(Problem requirements): Quote the text below on SSMS and PostgreSQL word for word, everything from "Here is an example" down to "time=0.011..0.183 rows=426 loops=1)".

(Supplied text):
|---|
In SQL Server Management Studio, you can view information about the columns, constraints, and indices on a table
through the tree view on the left side of the SSMS window. To get similar information in PostgreSQL,
you use the \d
psql command:
michaelr=# \d hw1_data
Table "public.hw1_data"
Column | Type | Modifiers
----------+-----------------------+-----------
name | character varying(50) |
discount | character varying(50) |
month | character varying(50) |
price | character varying(50) |
In SSMS, you can request that the estimated plan for a query be displayed by choosing the Query->Display Estimated Execution Plan menu item. The equivalent in PostgreSQL is the EXPLAIN statement of SQL, which produces a plain-text representation of the physical query plan. (EXPLAIN is not part of the SQL standard and does not appear in SQL Server. In SQL Server, the SET SHOWPLAN and SET STATISTICS families of statements provide similar functionality to EXPLAIN, but the syntax is more awkward.)
Here is an example of the use of EXPLAIN on a simple query:
michaelr=# EXPLAIN SELECT * FROM hw1_data;
QUERY PLAN
-----------------------------------------------------------
Seq Scan on hw1_data (cost=0.00..7.26 rows=426 width=17)
(1 row)
SSMS also lets you view the actual plan for a query once the query has been executed, by turning on the Query->Include Actual Execution Plan menu option before running the query. The equivalent function in PostgreSQL is the EXPLAIN ANALYZE variation of the EXPLAIN statement:
michaelr=# EXPLAIN ANALYZE SELECT * FROM hw1_data;
QUERY PLAN
-----------------------------------------------------------
Seq Scan on hw1_data (cost=0.00..7.26 rows=426 width=17)
(actual time=0.011..0.183 rows=426 loops=1)
Total runtime: 0.390 ms
(2 rows)
|---|
(Supplied data):
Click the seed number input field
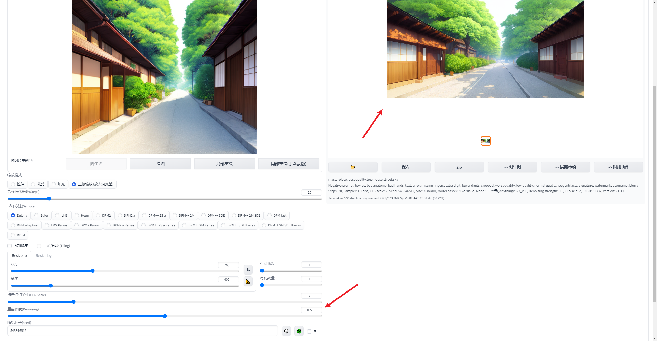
|---|
(Reply):
Here is an example of the use of EXPLAIN on a simple query:
michaelr=# EXPLAIN SELECT * FROM hw1_data;
QUERY PLAN
-----------------------------------------------------------
Seq Scan on hw1_data (cost=0.00..7.26 rows=426 width=17)
(1 row)
SSMS also lets you view the actual plan for a query once the query has been executed, by turning on the Query->Include Actual Execution Plan menu option before running the query. The equivalent function in PostgreSQL is the EXPLAIN ANALYZE variation of the EXPLAIN statement:
michaelr=# EXPLAIN ANALYZE SELECT * FROM hw1_data;
QUERY PLAN
-----------------------------------------------------------
Seq Scan on hw1_data (cost=0.00..7.26 rows=426 width=17)
(actual time=0.011..0.183 rows=426 loops=1)